Work required :: Continue the text on contingency planning and drills in shipping from its last sentence, ignoring the listing that follows.

Reading text: Begin

Contingency planning is a proactive process that involves preparing for potential emergencies before they arise. This preparation entails envisioning all possible scenarios that could disrupt operations, from natural disasters and geopolitical conflicts to cyber-attacks and oil spills. By considering a broad range of scenarios, shipping companies can ensure they don't overlook any potential threat, enhancing their readiness for unexpected events.
After identifying potential scenarios, contingency planning involves establishing policies and procedures to guide the organisation through a crisis. This planning includes creating detailed guidelines for response actions, responsibilities, and resource allocation. Simulated exercises, or scenario-based drills, are crucial for testing these plans in real-world situations. These drills can reveal weaknesses in the crisis management procedures, allowing adjustments to improve the organisation's overall preparedness.
Contingency planning and crisis management work in tandem. While contingency planning focuses on the preparation and proactive measures, crisis management executes these plans during an emergency. Effective contingency plans ensure that the organisation can respond quickly and efficiently when a crisis hits, minimising the impact and facilitating a swift recovery.
Scenario-based drills are simulated exercises that put the crisis management team in real-world situations to test their preparedness and decision-making capabilities. These drills are essential for identifying contingency plan gaps and training staff on their roles and responsibilities during a crisis. For example, an oil spill drill could involve activating emergency response teams, coordinating with environmental agencies, and communicating with affected communities.
After each drill, a thorough evaluation is necessary to assess the effectiveness of the response and identify areas for improvement. This feedback loop is crucial for refining the contingency plans and ensuring that the organisation is better prepared for future incidents. Regular drills and evaluations help build a culture of preparedness and continuous improvement within the organisation.
Scenario-based drills also serve to build confidence and competence among employees. By regularly participating in these exercises, staff members become more familiar with the procedures and more capable of handling the pressures of an actual crisis. This readiness is critical in the shipping industry, where quick and effective responses can prevent significant environmental and financial damage.

Reading text: End
Dataset: Begin

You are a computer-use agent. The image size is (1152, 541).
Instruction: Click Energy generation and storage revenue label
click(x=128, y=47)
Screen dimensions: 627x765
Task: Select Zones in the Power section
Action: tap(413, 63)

Dataset: End

Result ::
Embracing the Challenge: Building Resilience Against Grey Rhino Events
No organisation is invulnerable to grey rhino events. These highly probable, high-impact threats can disrupt even the most well-prepared businesses, emphasising the necessity for comprehensive preparedness plans. In the shipping industry, where the stakes are exceptionally high, proactive measures are crucial in safeguarding operations and maintaining resilience.
Effective preparedness involves a multifaceted approach that includes robust contingency planning, clear and consistent crisis communication strategies, and regular scenario-based drills. When an emergency occurs, the importance of a well-structured contingency plan becomes evident. The protocols and lessons from proactive planning enable the organisation to address the crisis effectively, coordinating an organised response that minimises impact and facilitates a swift return to normal operations.
I encourage readers to assess their readiness and proactively enhance their preparedness for grey rhino events. By investing in comprehensive risk management strategies and fostering a culture of preparedness, shipping companies can protect their operations, assets, and reputation from the inevitable challenges posed by these foreseeable yet often overlooked threats. Ensuring operational resilience is not just about mitigating immediate impacts but also about securing the long-term stability and success of the organisation in an increasingly uncertain world.